Enable GPU
Hey Rajesh, thanks for the pull request! This looks interesting.
Have you tested that it works as expected? Do you get similar results with GPU set to True or False? Could you share any benchmarking results that might help users understand the expected benefit from using GPU? Thanks again!
Sorry, I have not yet completely tested. I should have marked the MR as Draft. I will get back to you soon.
It is still failing a test.
@slowkow please find a unit test for perf committed(marked skip). While testing with data/pbmc_3500_pcs.tsv.gz the difference is 3 vs 5 secs.
While testing with larger datasets the difference is very noticeable. When the input size is (35922, 25101) it is 10sec vs 73sec.
The results are very similar. The difference starts appearing after 2nd decimal place.

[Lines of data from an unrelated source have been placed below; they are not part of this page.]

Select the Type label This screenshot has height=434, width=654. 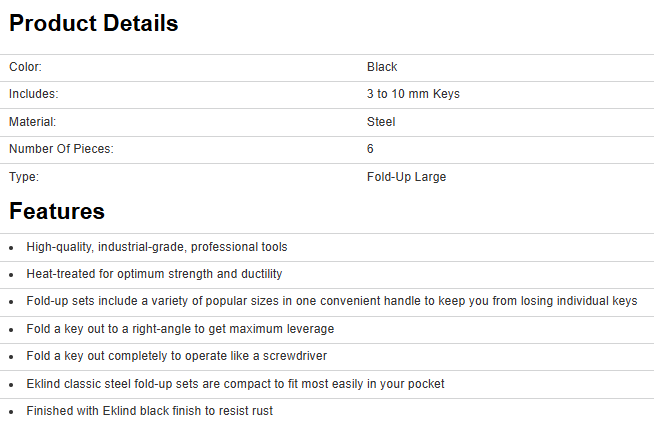23,177
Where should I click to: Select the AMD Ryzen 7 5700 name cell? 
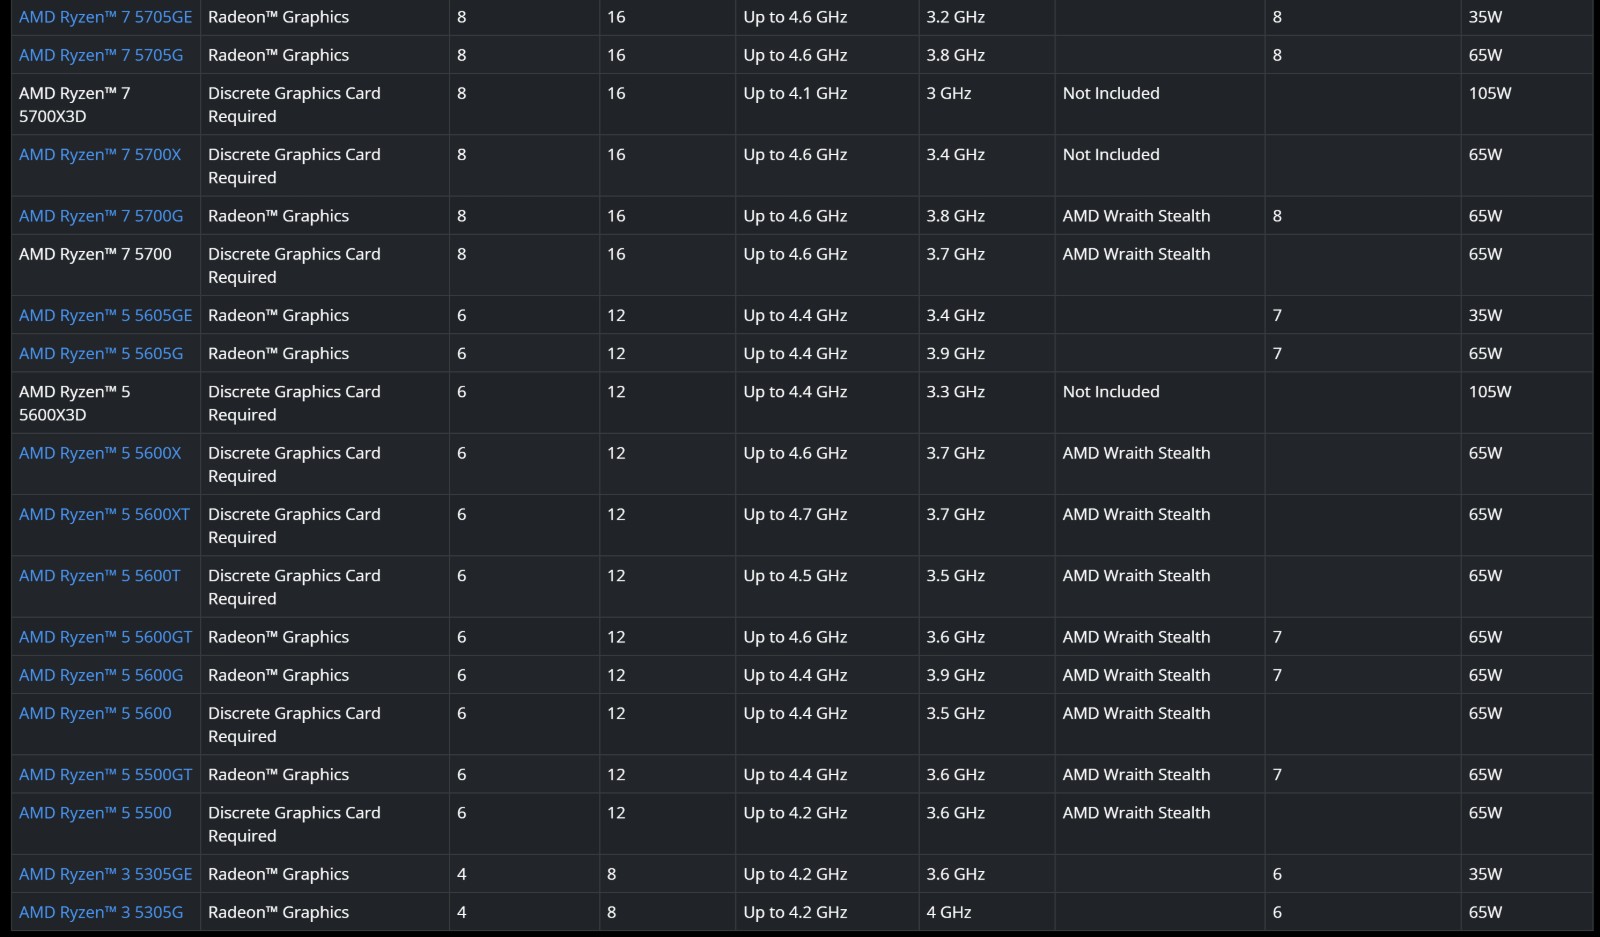pos(106,265)
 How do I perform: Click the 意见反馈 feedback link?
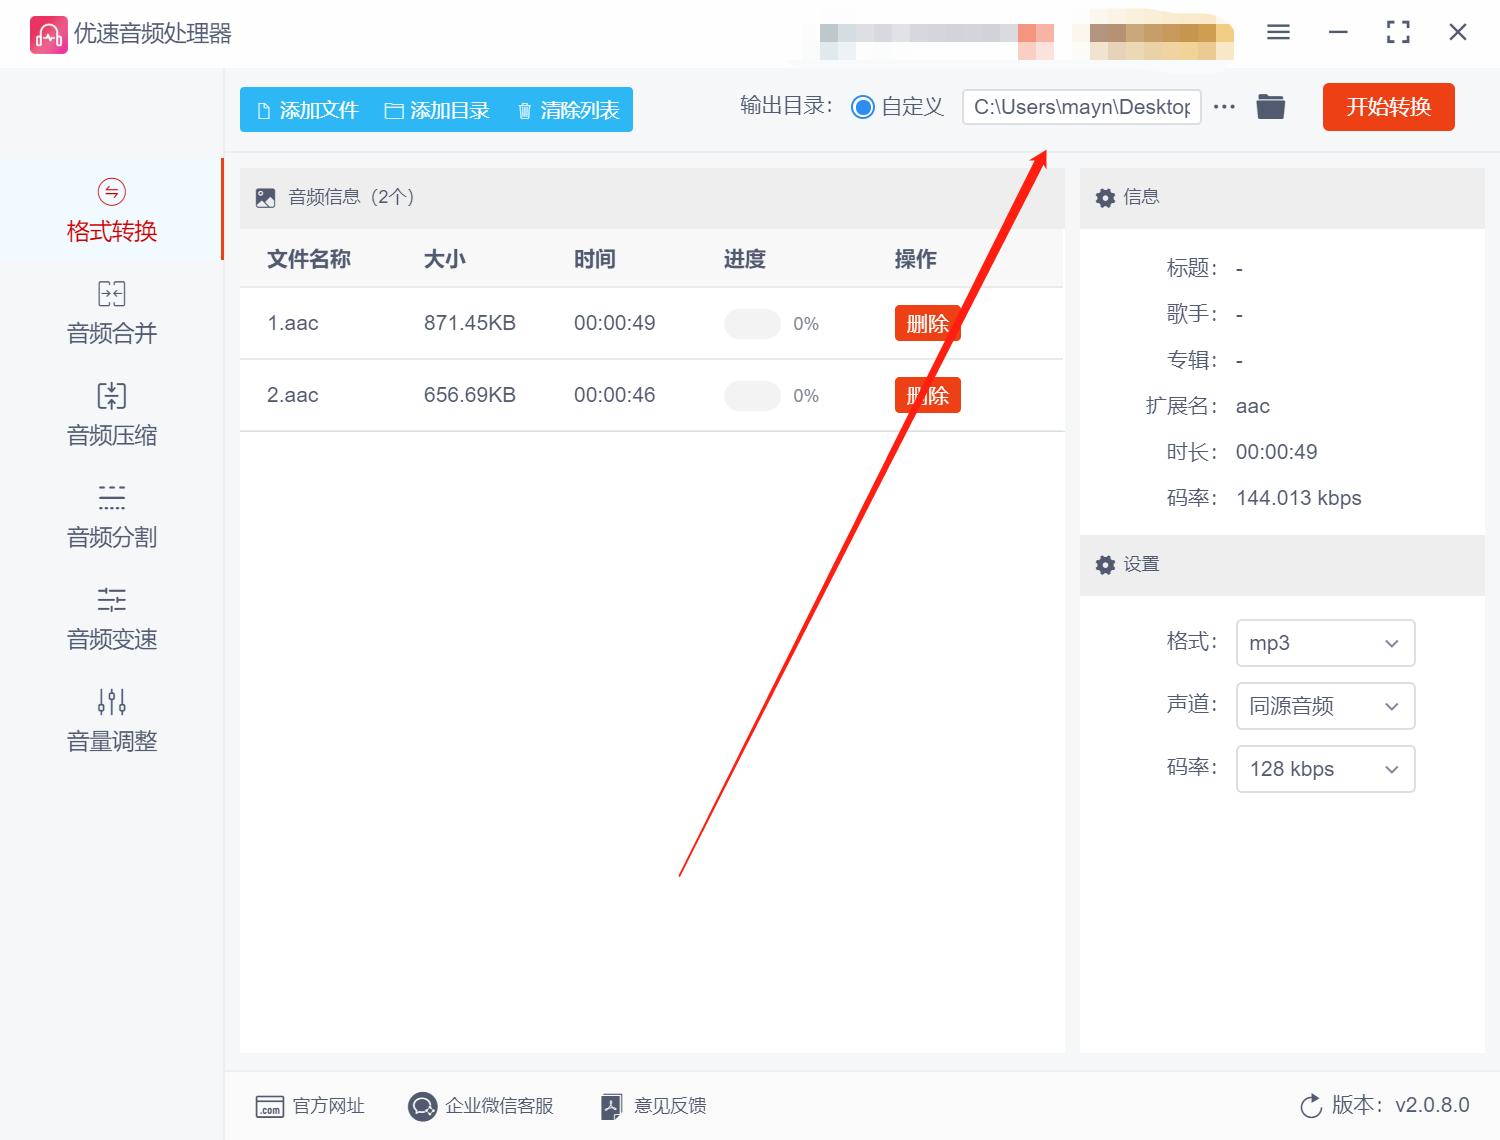tap(651, 1106)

Please find attached the first 100 lines from the following code.
harmonized = hm.run_harmony(adata.obsm['X_pca'], adata.obs, 'old.ident')

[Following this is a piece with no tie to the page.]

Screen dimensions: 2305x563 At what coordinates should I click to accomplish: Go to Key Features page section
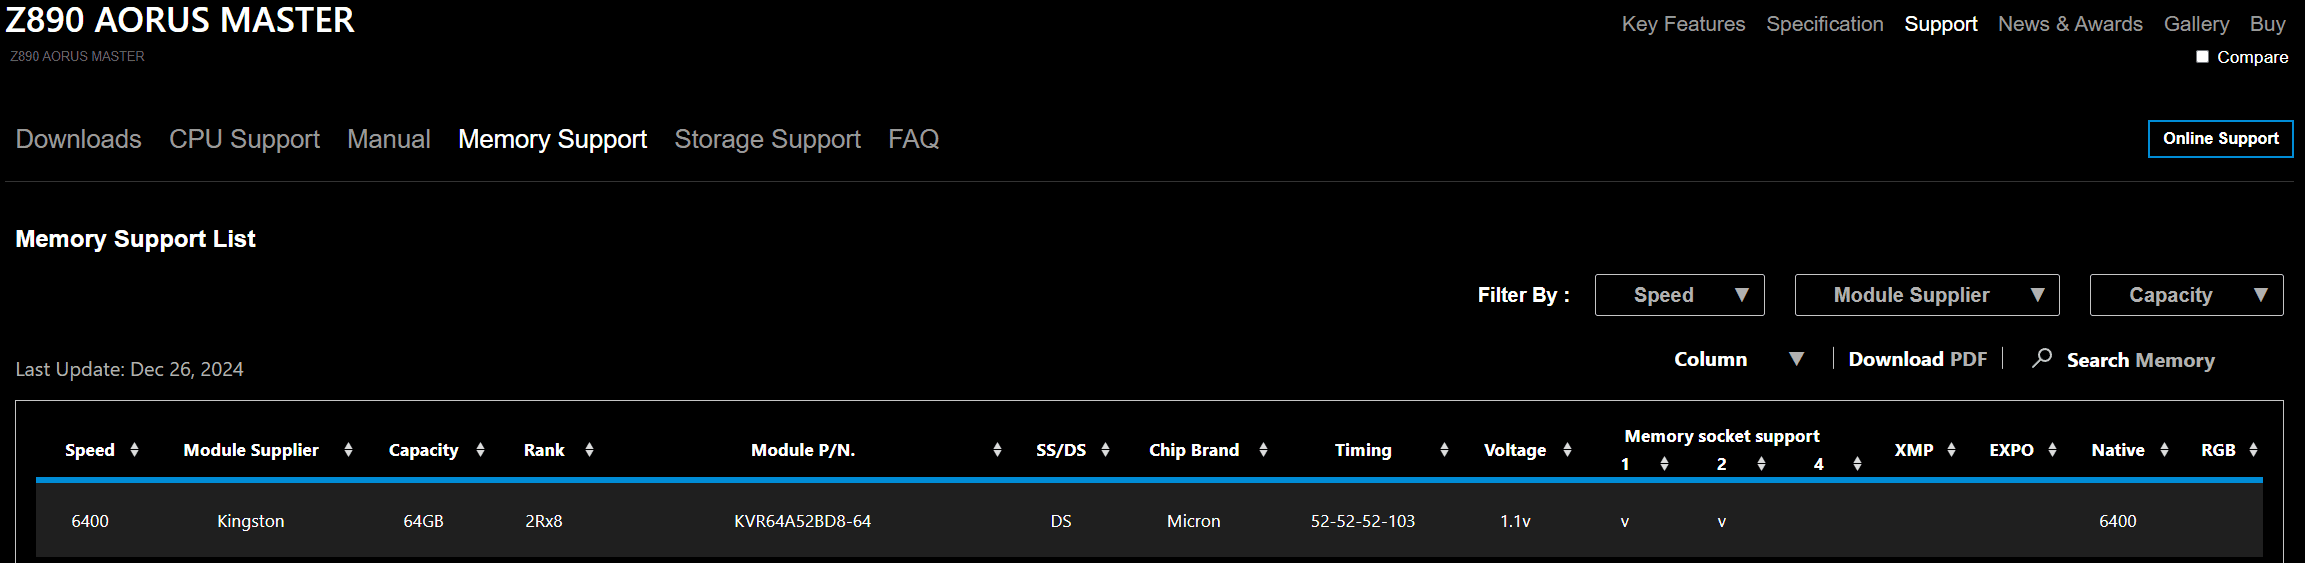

df_harmonized = pd.DataFrame(harmonized.Z_corr)
df_harmonized.columns = adata.obs_names
adata.obsm['X_harmony'] = df_harmonized.T
harmonized_cpu.csv harmonized_gpu.csv
Please also find the statistical differences below:
Note: An extremely fast and GPU accelerated version of harmony is now available https://rapids-singlecell.readthedocs.io/en/latest/api/generated/rapids_singlecell.pp.harmony_integrate.html#rapids_singlecell.pp.harmony_integrate in Rapids-singlecell.
CC @Intron7